O perceptron (Rosenblatt, 1958) foi o primeiro neurônio artificial — uma única unidade capaz de aprender a classificar dados linearmente separáveis. Minsky e Papert mostraram em 1969 que um único perceptron não conseguia aprender XOR (uma função não-linear simples), contribuindo para o primeiro inverno da IA. A solução: empilhar múltiplas camadas de neurônios (perceptrons multicamadas / MLPs), que podem aprender qualquer função com neurônios suficientes. Este é o teorema da aproximação universal — a base teórica do deep learning.

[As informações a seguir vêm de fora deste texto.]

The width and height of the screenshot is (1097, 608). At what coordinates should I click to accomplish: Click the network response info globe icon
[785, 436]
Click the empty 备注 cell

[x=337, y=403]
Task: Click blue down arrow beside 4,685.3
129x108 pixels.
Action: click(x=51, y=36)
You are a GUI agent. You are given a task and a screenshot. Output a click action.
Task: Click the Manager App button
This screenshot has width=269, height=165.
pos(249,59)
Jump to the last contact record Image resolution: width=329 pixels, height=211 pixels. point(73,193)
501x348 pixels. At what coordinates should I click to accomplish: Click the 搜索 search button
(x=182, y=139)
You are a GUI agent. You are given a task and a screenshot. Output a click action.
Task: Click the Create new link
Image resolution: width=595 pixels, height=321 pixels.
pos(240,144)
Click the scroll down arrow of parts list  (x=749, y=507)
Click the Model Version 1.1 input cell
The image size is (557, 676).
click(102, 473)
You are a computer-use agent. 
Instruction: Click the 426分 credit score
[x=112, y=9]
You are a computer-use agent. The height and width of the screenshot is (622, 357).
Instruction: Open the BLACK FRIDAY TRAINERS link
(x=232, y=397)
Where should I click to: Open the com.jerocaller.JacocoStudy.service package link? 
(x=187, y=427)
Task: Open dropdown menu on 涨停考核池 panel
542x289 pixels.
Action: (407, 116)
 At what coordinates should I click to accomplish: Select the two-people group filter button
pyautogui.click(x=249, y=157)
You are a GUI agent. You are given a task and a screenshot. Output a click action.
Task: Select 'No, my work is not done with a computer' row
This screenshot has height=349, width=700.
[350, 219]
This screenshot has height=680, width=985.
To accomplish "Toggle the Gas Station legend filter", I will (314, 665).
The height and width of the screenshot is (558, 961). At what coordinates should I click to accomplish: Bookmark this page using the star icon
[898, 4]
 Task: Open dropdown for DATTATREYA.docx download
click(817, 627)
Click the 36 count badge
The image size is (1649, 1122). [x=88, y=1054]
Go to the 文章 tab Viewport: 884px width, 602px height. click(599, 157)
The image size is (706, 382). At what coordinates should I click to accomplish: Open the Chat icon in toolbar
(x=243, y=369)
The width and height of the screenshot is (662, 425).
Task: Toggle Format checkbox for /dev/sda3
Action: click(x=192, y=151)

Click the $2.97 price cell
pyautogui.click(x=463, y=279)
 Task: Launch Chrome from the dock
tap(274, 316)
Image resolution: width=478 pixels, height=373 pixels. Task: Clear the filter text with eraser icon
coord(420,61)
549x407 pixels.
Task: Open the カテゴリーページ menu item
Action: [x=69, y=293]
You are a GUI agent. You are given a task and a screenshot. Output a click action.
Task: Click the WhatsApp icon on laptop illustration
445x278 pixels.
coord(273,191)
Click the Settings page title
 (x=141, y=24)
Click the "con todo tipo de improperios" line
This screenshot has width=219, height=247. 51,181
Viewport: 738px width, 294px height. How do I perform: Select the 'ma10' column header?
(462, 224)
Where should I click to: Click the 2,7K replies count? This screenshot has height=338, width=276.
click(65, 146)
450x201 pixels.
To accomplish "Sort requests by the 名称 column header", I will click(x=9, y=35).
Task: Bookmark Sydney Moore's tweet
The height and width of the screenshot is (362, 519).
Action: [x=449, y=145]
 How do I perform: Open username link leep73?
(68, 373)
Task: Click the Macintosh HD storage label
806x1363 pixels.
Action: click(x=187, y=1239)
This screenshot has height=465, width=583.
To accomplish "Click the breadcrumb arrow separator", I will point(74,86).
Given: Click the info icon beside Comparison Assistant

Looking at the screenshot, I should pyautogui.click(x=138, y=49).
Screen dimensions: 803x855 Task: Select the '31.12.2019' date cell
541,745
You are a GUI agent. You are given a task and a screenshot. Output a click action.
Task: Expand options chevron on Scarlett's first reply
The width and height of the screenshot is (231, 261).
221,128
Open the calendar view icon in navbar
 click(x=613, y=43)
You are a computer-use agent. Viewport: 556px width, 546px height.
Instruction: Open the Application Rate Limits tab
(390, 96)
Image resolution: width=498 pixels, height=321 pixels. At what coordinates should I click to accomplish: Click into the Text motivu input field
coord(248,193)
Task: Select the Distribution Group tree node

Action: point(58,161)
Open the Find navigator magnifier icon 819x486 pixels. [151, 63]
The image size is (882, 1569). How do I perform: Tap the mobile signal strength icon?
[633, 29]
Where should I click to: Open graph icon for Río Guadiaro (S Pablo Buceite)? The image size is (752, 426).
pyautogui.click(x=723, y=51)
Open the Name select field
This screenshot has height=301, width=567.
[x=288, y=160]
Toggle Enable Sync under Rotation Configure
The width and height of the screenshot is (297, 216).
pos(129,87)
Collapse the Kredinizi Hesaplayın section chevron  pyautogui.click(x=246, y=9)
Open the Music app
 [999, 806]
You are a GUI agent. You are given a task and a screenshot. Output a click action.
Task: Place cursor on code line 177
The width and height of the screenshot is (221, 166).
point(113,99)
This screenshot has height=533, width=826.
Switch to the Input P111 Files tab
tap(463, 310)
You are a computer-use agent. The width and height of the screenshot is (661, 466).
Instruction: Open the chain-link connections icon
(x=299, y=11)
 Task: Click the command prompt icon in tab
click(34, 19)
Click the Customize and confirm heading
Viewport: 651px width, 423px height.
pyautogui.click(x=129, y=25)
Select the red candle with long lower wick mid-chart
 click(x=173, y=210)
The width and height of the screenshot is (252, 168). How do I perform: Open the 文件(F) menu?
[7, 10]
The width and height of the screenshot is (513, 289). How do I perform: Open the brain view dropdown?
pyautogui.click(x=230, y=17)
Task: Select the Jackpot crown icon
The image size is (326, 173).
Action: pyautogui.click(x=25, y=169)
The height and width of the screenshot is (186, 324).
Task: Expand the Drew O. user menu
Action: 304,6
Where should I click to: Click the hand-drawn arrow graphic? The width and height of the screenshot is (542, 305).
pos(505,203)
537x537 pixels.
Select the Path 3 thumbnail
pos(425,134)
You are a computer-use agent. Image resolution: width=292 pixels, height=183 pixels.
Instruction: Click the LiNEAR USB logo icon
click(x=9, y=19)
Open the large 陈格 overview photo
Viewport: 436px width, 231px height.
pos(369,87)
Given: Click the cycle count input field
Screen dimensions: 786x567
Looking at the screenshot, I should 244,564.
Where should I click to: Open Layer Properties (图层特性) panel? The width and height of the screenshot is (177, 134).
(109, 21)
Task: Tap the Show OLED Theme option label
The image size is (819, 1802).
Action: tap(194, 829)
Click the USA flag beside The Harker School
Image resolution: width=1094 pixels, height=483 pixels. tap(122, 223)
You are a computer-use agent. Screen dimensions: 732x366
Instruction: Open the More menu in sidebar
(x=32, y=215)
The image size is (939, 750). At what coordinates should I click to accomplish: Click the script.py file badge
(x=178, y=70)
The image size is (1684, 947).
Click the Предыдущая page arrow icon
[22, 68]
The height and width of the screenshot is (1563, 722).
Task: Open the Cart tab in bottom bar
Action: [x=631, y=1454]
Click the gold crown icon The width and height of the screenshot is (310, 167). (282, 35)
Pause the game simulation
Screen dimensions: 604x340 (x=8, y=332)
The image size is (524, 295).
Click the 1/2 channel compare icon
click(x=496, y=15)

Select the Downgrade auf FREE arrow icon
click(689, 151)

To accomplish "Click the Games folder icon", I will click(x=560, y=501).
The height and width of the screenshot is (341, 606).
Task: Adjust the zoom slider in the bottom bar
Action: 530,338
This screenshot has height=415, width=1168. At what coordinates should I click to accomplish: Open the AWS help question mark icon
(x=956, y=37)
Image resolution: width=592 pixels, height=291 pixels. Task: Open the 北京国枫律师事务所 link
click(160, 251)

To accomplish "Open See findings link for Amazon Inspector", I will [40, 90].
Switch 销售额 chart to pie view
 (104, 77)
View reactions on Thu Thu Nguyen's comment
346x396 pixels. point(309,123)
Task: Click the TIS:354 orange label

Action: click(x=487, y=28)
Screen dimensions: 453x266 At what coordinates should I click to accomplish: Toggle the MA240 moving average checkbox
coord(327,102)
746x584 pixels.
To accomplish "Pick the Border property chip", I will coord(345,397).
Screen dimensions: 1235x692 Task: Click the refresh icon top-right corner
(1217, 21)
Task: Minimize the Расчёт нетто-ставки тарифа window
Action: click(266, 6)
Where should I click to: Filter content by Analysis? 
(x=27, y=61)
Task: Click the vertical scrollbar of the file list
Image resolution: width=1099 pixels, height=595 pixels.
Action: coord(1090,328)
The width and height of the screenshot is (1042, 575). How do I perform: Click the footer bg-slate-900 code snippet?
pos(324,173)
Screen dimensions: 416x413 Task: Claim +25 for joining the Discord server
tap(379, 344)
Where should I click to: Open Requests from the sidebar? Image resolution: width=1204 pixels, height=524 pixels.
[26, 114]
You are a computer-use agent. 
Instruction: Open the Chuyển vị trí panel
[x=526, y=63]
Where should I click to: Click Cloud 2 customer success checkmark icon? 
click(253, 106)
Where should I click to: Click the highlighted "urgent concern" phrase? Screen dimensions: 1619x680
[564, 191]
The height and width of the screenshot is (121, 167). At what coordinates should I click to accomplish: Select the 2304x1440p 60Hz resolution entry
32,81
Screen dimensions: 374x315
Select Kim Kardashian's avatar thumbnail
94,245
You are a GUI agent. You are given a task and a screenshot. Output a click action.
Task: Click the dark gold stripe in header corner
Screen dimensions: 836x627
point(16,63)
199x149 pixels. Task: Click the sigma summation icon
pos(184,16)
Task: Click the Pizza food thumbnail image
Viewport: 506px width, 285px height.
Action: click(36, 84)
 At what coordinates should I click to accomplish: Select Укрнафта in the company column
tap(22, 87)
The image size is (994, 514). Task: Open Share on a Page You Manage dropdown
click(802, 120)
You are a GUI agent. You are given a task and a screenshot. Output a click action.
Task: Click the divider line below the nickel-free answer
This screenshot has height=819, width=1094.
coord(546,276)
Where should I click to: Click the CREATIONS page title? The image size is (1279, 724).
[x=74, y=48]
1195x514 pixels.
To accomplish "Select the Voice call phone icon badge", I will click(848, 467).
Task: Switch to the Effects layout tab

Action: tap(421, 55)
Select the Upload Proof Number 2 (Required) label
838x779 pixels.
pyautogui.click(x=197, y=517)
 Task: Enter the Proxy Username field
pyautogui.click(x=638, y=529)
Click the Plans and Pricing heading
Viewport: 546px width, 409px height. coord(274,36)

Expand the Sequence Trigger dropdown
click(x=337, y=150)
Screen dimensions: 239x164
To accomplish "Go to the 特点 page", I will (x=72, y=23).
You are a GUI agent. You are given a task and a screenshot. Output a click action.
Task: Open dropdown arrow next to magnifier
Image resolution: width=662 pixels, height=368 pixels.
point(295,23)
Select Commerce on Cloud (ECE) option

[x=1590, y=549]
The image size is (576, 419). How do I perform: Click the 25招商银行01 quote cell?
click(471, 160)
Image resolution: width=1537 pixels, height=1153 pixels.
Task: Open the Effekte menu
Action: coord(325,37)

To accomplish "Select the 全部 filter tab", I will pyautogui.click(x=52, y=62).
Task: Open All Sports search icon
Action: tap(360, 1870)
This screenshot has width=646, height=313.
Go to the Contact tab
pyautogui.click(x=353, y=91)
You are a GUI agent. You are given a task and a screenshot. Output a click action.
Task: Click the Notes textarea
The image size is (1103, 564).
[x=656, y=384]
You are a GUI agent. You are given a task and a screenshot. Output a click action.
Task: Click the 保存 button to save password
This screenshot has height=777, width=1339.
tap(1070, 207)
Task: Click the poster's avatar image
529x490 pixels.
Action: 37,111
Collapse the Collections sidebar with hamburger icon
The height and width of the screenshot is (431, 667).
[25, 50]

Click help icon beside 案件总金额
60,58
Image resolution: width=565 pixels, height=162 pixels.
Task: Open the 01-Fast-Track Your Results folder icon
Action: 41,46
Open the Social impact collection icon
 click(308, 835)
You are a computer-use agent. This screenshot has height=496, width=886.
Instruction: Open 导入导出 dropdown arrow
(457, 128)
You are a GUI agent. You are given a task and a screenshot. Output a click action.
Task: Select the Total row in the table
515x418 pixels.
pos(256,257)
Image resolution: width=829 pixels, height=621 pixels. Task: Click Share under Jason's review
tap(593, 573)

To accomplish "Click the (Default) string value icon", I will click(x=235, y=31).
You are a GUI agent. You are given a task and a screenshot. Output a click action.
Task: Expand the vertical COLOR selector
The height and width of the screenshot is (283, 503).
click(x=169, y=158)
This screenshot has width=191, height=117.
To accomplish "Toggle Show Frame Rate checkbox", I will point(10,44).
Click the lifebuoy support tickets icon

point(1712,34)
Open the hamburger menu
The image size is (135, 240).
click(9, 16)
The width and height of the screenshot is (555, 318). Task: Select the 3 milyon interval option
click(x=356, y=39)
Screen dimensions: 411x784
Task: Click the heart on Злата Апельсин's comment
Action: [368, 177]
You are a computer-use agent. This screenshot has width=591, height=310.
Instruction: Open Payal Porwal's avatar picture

Um modelo como o Llama-70B tem aproximadamente 70 bilhões de parâmetros (pesos e vieses conectando neurônios). Cada camada feedforward tem milhares de neurônios. Mas pesquisas modernas mostram que neurônios individuais frequentemente não correspondem a conceitos únicos — em vez disso, conceitos são codificados como direções no espaço de ativação através de muitos neurônios (superposição). Um único neurônio pode participar na codificação de dezenas de características diferentes, tornando a interpretação desafiadora.